Zu Unrecht vermisst der Rechtsmittelwerber zu den Schuldsprüchen I 1 und 2 Feststellungen über konkret geschädigte Gläubiger hinsichtlich der Tathandlungen in den Jahren 2005 und 2006: Die Tatrichter gingen nämlich gar wohl von „Verbindlichkeiten“ (- also deren Mehrzahl, US 13) des Unternehmens „F*****“ und deren „Unterdeckung“ (US 14) sowie von im Jahr 2006 anhängigen Exekutionsverfahren (US 16) aus. Dass es erst 2008 zu einem Konkursverfahren und einer darin erzielten Befriedigungsquote der Gläubiger von lediglich rund 10 % kam (US 17), kann sohin dahinstehen.

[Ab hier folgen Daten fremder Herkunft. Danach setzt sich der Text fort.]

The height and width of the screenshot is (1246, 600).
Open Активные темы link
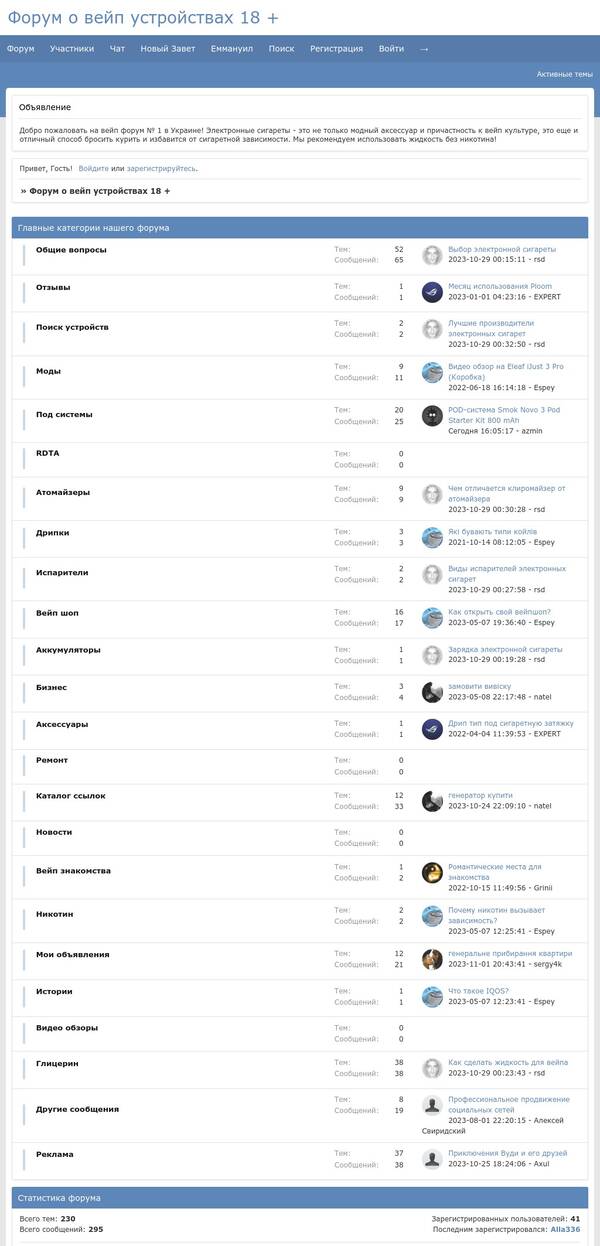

Zu den Schuldsprüchen nach § 159 StGB vernachlässigt der Nichtigkeitswerber, dass diese nicht nur auf Abs 5 Z 3, sondern auch auf Abs 5 Z 4 leg cit gestützt sind (US 3), deren Feststellungsbasis (US 14 f, 17 f) nicht gerügt wird, womit aber die Kritik an fehlenden Annahmen zu § 159 Abs 5 Z 3 StGB und die Behauptung deren mangelnder Tragfähigkeit für die Beurteilung des Verhaltens des Erstangeklagten als grob fahrlässig - weil eben nicht allein den Schuldspruch tragend - auf sich beruhen kann.
Die Hypothese, die nach § 159 Abs 5 Z 4 StGB verpönten Tathandlungen könnten nicht kausal für die Herbeiführung der Zahlungsunfähigkeit des Unternehmens bis spätestens 31. März 2006 geworden sein, weil beide Angeklagte am 8. Februar 2006 in Kenntnis der wirtschaftlichen Situation des gekauften Wirtschaftskörpers waren (US 13), ignoriert den fast zweimonatigen Zeitraum deliktischen Handelns (US 14 f).
Die Subsumtionsrüge (Z 10) zum Schuldspruch I spekuliert ohne Ableitung aus dem (darauf in keiner Weise abstellenden) Gesetz, der als Vermögensverringerung tatbestandsmäßige übermäßige Aufwand (vgl EvBl 1954/127; Kirchbacher in WK² § 156 Rz 17; Rainer, SbgK § 156 Rz 22) sei „auch aufgrund der persönlichen individuellen Situation des Täters“ zu beurteilen, konkret unter Berücksichtigung der gemeinsamen Sorgepflichten der beiden Angeklagten. Aus welchem Grund dies bei der auf den Schutz der Gläubigerinteressen an der Forderungsbefriedigung gegenüber dem Schuldner abstellenden (Kirchbacher in WK² § 156 Rz 2) Strafnorm von rechtlicher Bedeutung sein sollte, legt der Beschwerdeführer nicht dar.
Auch die Nichtigkeitsbeschwerde des Erstangeklagten war daher bereits bei nichtöffentlicher Beratung sofort zurückzuweisen (§ 285d Abs 1 StPO), woraus die Zuständigkeit des Oberlandesgerichts zur Erledigung der beiden Berufungen und der Beschwerde des Erstangeklagten folgt (§§ 285i, 498 Abs 3 StPO, vgl zum Vorbehaltsbeschluss allerdings Jerabek, WK-StPO § 494a Rz 10).
Die Kostenentscheidung beruht auf § 390a Abs 1 StPO.